**EXERCISE INPUT:**
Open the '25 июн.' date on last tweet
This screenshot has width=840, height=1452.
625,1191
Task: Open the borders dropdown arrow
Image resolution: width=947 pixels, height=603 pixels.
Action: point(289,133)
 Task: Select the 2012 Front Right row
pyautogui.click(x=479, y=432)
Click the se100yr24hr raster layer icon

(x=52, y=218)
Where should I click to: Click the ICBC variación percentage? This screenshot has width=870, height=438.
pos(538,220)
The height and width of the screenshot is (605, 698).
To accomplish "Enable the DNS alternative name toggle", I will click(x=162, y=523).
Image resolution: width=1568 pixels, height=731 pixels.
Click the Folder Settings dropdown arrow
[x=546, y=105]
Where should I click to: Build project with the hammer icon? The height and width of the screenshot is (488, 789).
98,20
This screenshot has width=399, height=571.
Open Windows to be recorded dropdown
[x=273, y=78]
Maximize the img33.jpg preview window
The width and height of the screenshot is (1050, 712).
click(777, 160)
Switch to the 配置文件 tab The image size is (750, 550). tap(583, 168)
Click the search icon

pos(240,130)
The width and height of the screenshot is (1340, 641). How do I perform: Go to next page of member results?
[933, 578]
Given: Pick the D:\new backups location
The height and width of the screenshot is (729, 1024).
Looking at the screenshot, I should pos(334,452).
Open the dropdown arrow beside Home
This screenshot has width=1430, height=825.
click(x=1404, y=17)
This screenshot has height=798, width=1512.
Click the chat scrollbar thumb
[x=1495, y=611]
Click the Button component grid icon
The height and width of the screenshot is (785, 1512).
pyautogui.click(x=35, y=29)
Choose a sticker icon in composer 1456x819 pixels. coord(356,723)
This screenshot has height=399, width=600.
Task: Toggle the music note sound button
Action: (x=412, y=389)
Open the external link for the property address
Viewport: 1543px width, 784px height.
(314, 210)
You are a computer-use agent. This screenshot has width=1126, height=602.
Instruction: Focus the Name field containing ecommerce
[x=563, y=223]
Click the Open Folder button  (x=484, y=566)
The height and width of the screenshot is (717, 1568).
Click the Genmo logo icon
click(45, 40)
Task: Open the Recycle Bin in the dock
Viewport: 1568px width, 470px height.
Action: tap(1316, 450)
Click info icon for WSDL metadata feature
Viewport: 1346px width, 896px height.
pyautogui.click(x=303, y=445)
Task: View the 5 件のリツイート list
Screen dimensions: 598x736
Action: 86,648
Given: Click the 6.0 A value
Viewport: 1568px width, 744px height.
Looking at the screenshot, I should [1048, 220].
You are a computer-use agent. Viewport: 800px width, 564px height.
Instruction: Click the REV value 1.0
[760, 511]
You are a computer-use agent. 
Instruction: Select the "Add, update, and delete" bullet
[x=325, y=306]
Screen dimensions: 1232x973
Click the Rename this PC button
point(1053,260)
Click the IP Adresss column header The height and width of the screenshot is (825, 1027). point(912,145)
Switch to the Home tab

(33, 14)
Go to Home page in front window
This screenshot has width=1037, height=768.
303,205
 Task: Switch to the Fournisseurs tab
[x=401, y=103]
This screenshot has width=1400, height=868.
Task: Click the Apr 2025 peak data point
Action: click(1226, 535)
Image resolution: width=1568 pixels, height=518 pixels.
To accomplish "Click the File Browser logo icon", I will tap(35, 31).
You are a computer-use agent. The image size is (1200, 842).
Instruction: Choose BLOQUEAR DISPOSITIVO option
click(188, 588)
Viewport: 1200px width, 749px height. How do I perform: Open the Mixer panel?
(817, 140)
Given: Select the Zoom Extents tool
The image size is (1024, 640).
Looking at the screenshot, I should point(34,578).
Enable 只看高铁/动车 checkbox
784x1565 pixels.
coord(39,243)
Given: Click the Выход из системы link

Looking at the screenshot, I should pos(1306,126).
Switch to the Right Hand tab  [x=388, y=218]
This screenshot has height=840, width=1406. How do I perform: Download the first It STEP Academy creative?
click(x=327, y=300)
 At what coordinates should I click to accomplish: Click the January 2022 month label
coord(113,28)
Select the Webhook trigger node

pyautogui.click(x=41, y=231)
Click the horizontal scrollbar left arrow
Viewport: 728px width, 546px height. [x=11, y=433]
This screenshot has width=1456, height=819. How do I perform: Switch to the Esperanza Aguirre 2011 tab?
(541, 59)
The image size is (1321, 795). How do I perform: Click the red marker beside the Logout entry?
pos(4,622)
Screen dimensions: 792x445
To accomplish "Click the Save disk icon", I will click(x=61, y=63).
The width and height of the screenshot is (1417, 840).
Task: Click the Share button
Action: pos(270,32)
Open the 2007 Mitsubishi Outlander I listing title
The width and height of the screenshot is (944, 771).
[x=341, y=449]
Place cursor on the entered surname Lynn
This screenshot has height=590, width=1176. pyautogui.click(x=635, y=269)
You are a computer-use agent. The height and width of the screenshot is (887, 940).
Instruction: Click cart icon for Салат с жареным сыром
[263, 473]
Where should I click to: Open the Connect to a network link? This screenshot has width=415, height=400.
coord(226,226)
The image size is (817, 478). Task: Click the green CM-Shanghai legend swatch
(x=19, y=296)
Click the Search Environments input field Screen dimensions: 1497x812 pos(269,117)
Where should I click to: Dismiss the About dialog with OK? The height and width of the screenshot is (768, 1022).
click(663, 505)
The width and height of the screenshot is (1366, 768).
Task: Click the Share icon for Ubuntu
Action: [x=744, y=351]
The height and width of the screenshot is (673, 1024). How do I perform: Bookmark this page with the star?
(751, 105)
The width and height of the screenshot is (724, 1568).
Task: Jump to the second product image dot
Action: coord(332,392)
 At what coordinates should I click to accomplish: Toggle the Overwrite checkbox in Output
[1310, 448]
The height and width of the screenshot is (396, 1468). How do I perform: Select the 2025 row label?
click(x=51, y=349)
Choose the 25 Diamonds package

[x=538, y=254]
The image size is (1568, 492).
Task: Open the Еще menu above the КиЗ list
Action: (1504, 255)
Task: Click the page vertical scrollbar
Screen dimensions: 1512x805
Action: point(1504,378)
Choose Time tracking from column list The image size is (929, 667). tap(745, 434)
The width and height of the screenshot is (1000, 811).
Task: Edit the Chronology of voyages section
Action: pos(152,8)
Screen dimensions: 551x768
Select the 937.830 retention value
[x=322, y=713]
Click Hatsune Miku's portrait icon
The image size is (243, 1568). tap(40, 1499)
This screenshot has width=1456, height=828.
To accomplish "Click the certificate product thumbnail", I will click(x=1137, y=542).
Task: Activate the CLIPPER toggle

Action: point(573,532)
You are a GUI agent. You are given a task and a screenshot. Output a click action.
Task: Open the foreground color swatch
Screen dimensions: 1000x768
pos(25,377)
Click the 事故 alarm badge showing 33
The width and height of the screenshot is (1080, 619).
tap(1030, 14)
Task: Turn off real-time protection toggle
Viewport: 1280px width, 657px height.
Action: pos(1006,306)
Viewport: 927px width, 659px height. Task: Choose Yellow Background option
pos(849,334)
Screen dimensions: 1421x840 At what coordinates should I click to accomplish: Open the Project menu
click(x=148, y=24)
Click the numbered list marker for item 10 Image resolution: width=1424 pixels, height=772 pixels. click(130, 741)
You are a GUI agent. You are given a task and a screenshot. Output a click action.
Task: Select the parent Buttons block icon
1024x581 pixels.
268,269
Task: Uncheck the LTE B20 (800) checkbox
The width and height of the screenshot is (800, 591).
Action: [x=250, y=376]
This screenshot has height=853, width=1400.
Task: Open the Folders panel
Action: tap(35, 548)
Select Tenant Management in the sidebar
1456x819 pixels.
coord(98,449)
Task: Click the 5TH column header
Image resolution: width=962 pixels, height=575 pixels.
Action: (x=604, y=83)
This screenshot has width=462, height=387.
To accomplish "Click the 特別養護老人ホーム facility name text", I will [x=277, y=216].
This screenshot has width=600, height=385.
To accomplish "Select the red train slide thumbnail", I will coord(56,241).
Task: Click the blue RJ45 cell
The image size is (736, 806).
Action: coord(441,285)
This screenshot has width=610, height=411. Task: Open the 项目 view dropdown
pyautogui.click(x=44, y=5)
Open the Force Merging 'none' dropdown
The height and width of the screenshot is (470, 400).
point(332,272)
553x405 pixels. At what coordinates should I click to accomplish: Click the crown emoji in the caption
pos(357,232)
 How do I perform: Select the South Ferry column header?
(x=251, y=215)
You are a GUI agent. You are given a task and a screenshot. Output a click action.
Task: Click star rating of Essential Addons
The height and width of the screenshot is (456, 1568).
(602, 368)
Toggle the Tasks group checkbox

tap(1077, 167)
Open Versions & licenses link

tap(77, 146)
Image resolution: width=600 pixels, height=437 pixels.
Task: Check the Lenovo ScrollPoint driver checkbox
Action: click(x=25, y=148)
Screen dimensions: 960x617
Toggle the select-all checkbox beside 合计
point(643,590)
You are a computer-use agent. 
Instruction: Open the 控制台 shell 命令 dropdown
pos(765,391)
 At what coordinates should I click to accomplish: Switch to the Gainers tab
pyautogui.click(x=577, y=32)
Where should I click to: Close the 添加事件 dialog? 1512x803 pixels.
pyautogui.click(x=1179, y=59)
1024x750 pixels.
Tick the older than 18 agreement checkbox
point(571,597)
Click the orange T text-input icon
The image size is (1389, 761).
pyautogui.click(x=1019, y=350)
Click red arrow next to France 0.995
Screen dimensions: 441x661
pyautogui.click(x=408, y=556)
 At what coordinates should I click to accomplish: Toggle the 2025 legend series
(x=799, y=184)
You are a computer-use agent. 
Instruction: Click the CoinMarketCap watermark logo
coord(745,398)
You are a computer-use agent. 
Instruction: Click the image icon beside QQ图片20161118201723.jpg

**EXERCISE INSTRUCTIONS:** Present the stretch of the listing from the line containing "This screenshot has width=399, height=571." through the line containing "Click the IP" as a Markdown table with the columns Number and Text, one line per row, with blank lines omitted.

**WRITTEN RESPONSE:**
| Number | Text |
|---|---|
| 1 | This screenshot has width=399, height=571. |
| 2 | Open Windows to be recorded dropdown |
| 3 | [x=273, y=78] |
| 4 | Maximize the img33.jpg preview window |
| 5 | The width and height of the screenshot is (1050, 712). |
| 6 | click(777, 160) |
| 7 | Switch to the 配置文件 tab The image size is (750, 550). tap(583, 168) |
| 8 | Click the search icon |
| 9 | pos(240,130) |
| 10 | The width and height of the screenshot is (1340, 641). How do I perform: Go to next page of member results? |
| 11 | [933, 578] |
| 12 | Given: Pick the D:\new backups location |
| 13 | The height and width of the screenshot is (729, 1024). |
| 14 | Looking at the screenshot, I should pos(334,452). |
| 15 | Open the dropdown arrow beside Home |
| 16 | This screenshot has width=1430, height=825. |
| 17 | click(x=1404, y=17) |
| 18 | This screenshot has height=798, width=1512. |
| 19 | Click the chat scrollbar thumb |
| 20 | [x=1495, y=611] |
| 21 | Click the Button component grid icon |
| 22 | The height and width of the screenshot is (785, 1512). |
| 23 | pyautogui.click(x=35, y=29) |
| 24 | Choose a sticker icon in composer 1456x819 pixels. coord(356,723) |
| 25 | This screenshot has height=399, width=600. |
| 26 | Task: Toggle the music note sound button |
| 27 | Action: (x=412, y=389) |
| 28 | Open the external link for the property address |
| 29 | Viewport: 1543px width, 784px height. |
| 30 | (314, 210) |
| 31 | You are a computer-use agent. This screenshot has width=1126, height=602. |
| 32 | Instruction: Focus the Name field containing ecommerce |
| 33 | [x=563, y=223] |
| 34 | Click the Open Folder button  (x=484, y=566) |
| 35 | The height and width of the screenshot is (717, 1568). |
| 36 | Click the Genmo logo icon |
| 37 | click(45, 40) |
| 38 | Task: Open the Recycle Bin in the dock |
| 39 | Viewport: 1568px width, 470px height. |
| 40 | Action: tap(1316, 450) |
| 41 | Click info icon for WSDL metadata feature |
| 42 | Viewport: 1346px width, 896px height. |
| 43 | pyautogui.click(x=303, y=445) |
| 44 | Task: View the 5 件のリツイート list |
| 45 | Screen dimensions: 598x736 |
| 46 | Action: 86,648 |
| 47 | Given: Click the 6.0 A value |
| 48 | Viewport: 1568px width, 744px height. |
| 49 | Looking at the screenshot, I should [1048, 220]. |
| 50 | You are a computer-use agent. Viewport: 800px width, 564px height. |
| 51 | Instruction: Click the REV value 1.0 |
| 52 | [760, 511] |
| 53 | You are a computer-use agent.  |
| 54 | Instruction: Select the "Add, update, and delete" bullet |
| 55 | [x=325, y=306] |
| 56 | Screen dimensions: 1232x973 |
| 57 | Click the Rename this PC button |
| 58 | point(1053,260) |
| 59 | Click the IP Adresss column header The height and width of the screenshot is (825, 1027). point(912,145) |